Given text:
Whether you’ve just started going out with someone or are quite settled into life with your partner, talking about money remains one of the trickier topics to openly discuss – by Alexandra Price

 

There are several ways that couples can manage their finances; separately, jointly, or a combination of the two. While there is no strict right or wrong answer to how you manage your finances, good communication is key to making sure you’re on the same page about such things as your life goals and how you can afford them. Alexandra Price, Director of Financial Planning at Charles Stanley, shares her top tips to help boost your finances as a couple.

 

  1. Have a financial date night

 
Communication is key to any relationship and having regular, open discussions about your finances is no exception. Whether this is talking honestly about your own financial views, experiences, strengths, or weaknesses, it’s important to be honest with your partner.  Though it might not sound glamourous, it’s worth setting aside time to have a financial date night where you can discuss anything from your future goals together, property plans, starting a family, or even your next holiday. Doing so helps to ensure you’re on the same page to help you reach your goals together and avoid any surprises down the line.

Data shown:
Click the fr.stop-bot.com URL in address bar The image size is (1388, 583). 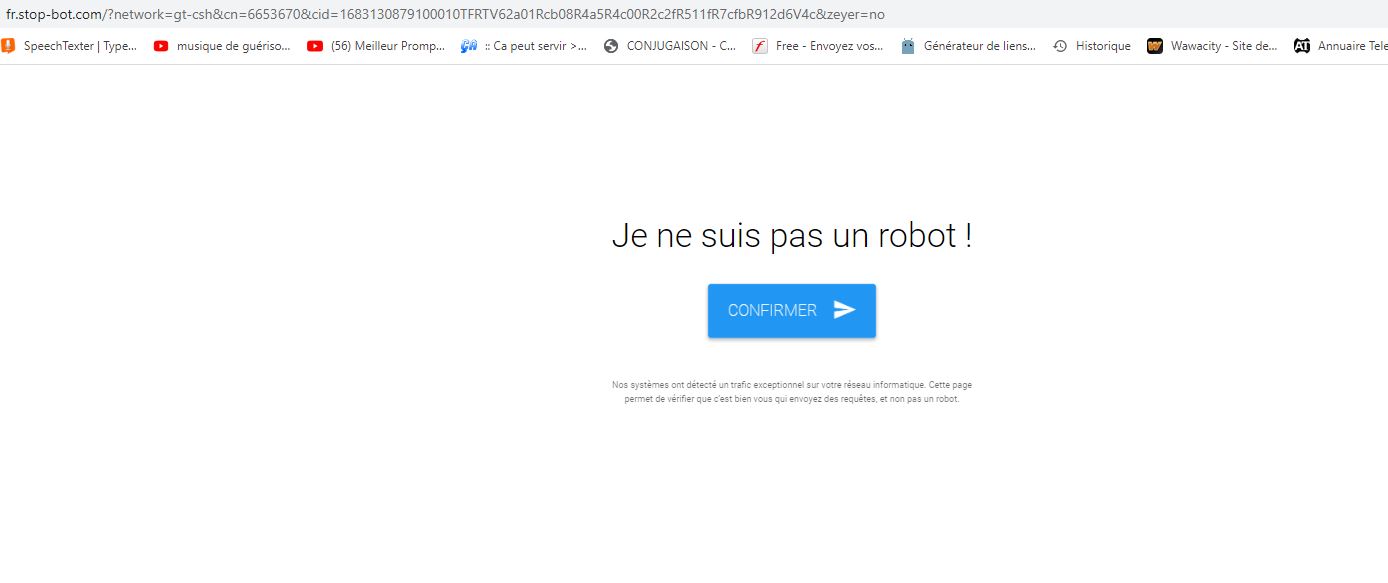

Exercises:
1 – Please reproduce the part of the piece on couples and money that opens with the words containing "Whether you’ve just" and closes with "as a couple.".
2 – In the piece on couples and money, what position does Alexandra Price hold?
3 – Write the next part of the piece on couples and money, picking up after its last sentence.

Task answers:
1 –
Whether you’ve just started going out with someone or are quite settled into life with your partner, talking about money remains one of the trickier topics to openly discuss – by Alexandra Price

 

There are several ways that couples can manage their finances; separately, jointly, or a combination of the two. While there is no strict right or wrong answer to how you manage your finances, good communication is key to making sure you’re on the same page about such things as your life goals and how you can afford them. Alexandra Price, Director of Financial Planning at Charles Stanley, shares her top tips to help boost your finances as a couple.

2 – She is Director of Financial Planning at Charles Stanley.

3 –
  1. Couple up with a joint bank account

 
Depending on the stage of your relationship, it may be worth setting up a joint bank account for your bills and day-to-day spending.  Paying an equal amount, or a share that you think is appropriate, into an account is a good way to split your finances equally.  However, it’s also important to maintain your financial independence too so you can stay in control of your own finances.
 

  1. Protect each other

 
It’s not a topic many of us like to think about, but as a couple there are financial products that will help your financial resilience.  Life insurance and income protection, for example, will offer some stability should you, or your partner, be out of work.  It’s also worth taking advantage of your ISA allowances.  Each couple has an allowance of £20,000 a year, which means together you can put away up to £40,000 per year tax free.
 

  1. Share your thoughts

 
If you have concerns about your finances, or even your partner’s, don’t suffer in silence. Make sure to address your concerns with your partner and see if you can sort any issues together.  Speaking to each other will help alleviate some of the worry and stop it from snowballing into a bigger issue.
 

  1. Plan for your future

 
It’s well known that your employer can pay into your pension, but so too can your partner. Your pension pot is a great asset to have, and comes with tax benefits, so it’s important to make the most of it.  If one of you isn’t working for any reason, such as taking maternity leave, you can use the other’s income to top up your pension savings.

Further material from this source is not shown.